Llamó a otro hombre, vestido como él, y hablaron los tres en voz baja. Los dos hombres tenían ahora un aire extraño, parecían súbitamente más jóvenes y más infantiles que un momento antes. Alguien que pasara a un lado de ellos, hubiera quedado sorprendido al oír hablar a esos dos crupriers y a esa bella mujer de las obras de la Casa de Caridad o de los méritos de los Hermanitos de los Pobres. Por fin, entraron en la oficina, Angela dejó el dinero, le dieron un cheque, le dio la vuelta y lo endosó a las obras de San Vicente. Firmo [[Angela di Stéfano]]. Era también evidente que era la primera vez y la última vez que ponía su firma en un cheque. Luego salió orgullosamente, cruzándose con mujeres ahora elegantes y con hombres nerviosos, porque era la hora del verdadero juego. Y los dos crupiers la acompañaron con tal lujo de cortesías y reverencias, que todas aquellas elegantes se volvieron para mirarla con aire de interrogación.

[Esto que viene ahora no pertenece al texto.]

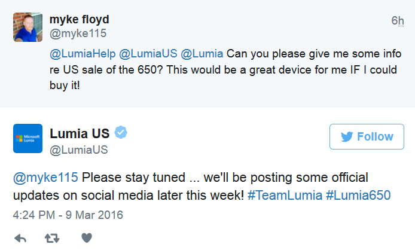Retweet the Lumia US tweet
This screenshot has height=250, width=415.
click(x=53, y=239)
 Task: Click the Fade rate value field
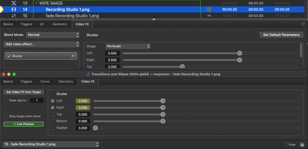[x=37, y=101]
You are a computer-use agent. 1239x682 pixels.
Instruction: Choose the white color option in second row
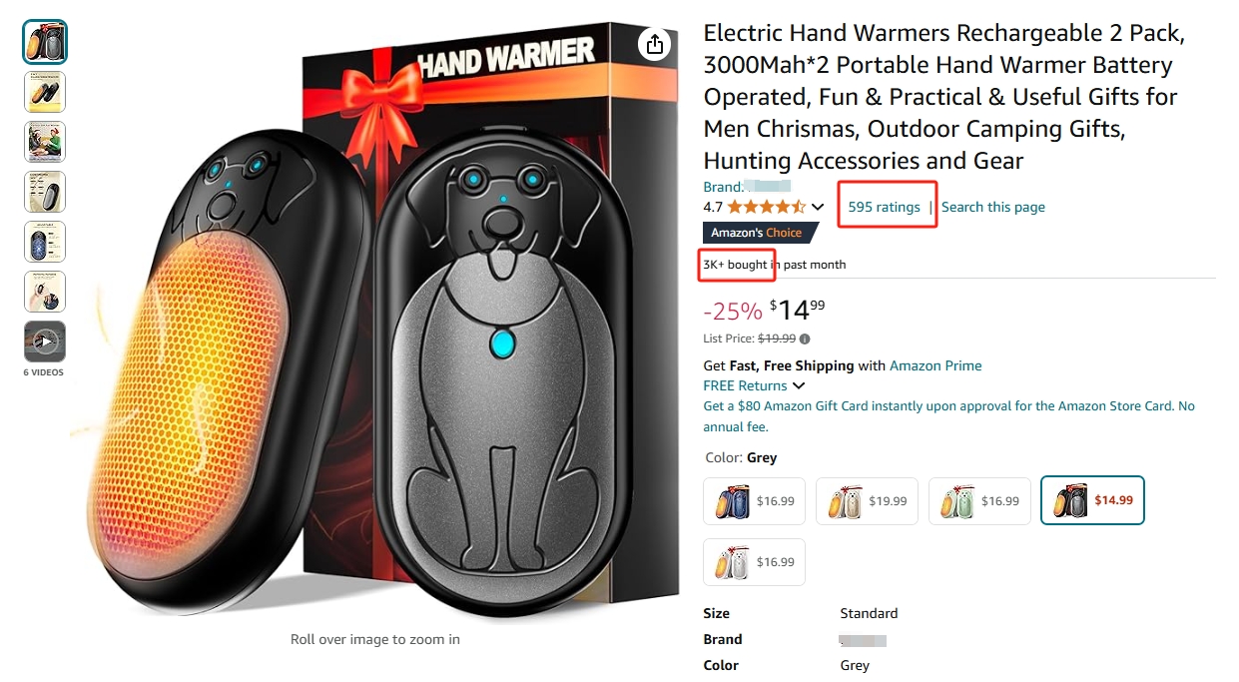pos(755,562)
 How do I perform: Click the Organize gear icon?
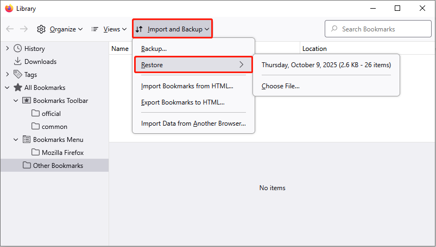click(x=41, y=29)
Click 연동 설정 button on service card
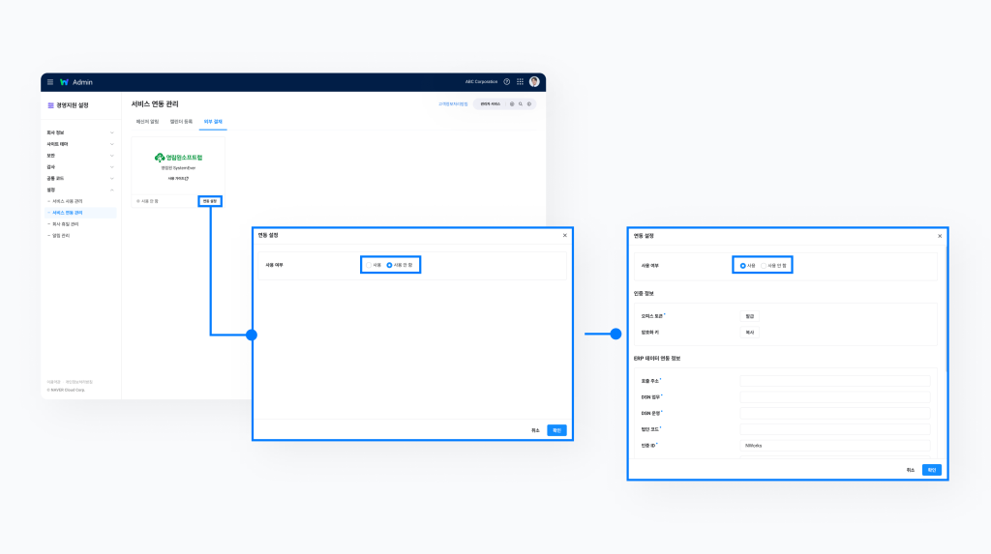The width and height of the screenshot is (991, 554). 210,201
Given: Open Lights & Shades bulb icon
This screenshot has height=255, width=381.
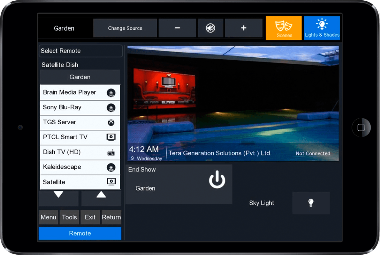Looking at the screenshot, I should coord(322,24).
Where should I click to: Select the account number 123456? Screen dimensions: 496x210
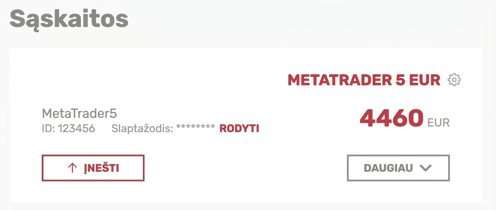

Regresó corriendo y encontró a Filú y a Giuseppe, los dos sentados, pero aquél sobtre las rodillas de éste, delante de la televisión.

-Vuelves tarde -dijo Giuseppe con su voz gruñona.

Ella murmuró apenas:

-Ah, sí me entretuve mucho en el banco y encontré a una prima de Bastia... -antes de precipitarse hacia sus cacerolas.

Giuseppe, que se sentía también un poco avergonzado, y que había tenido mucha dificultad en hacer desaparecer el perfume de la horrible agua de colonia con la que Helena se cubría, tendió la mano detrás de él y le dio un golpecito en la cintura cuando pasaba. Tenía un poco de sueño. Afuera cantaba una vecina, con voz desafinada, y el gato comenzó a ronronear en cuanto olió lo que Angela freía en la sartén. [[Había sido un sábado muy agradable]] pensó Giuseppe, [[todo hombre tiene derecho a un poco de aventura en su vida, de vez en cuando; las mujeres no se dan cuenta...



Fin.


Francoise Sagan; El Gigoló, relatos escogidos.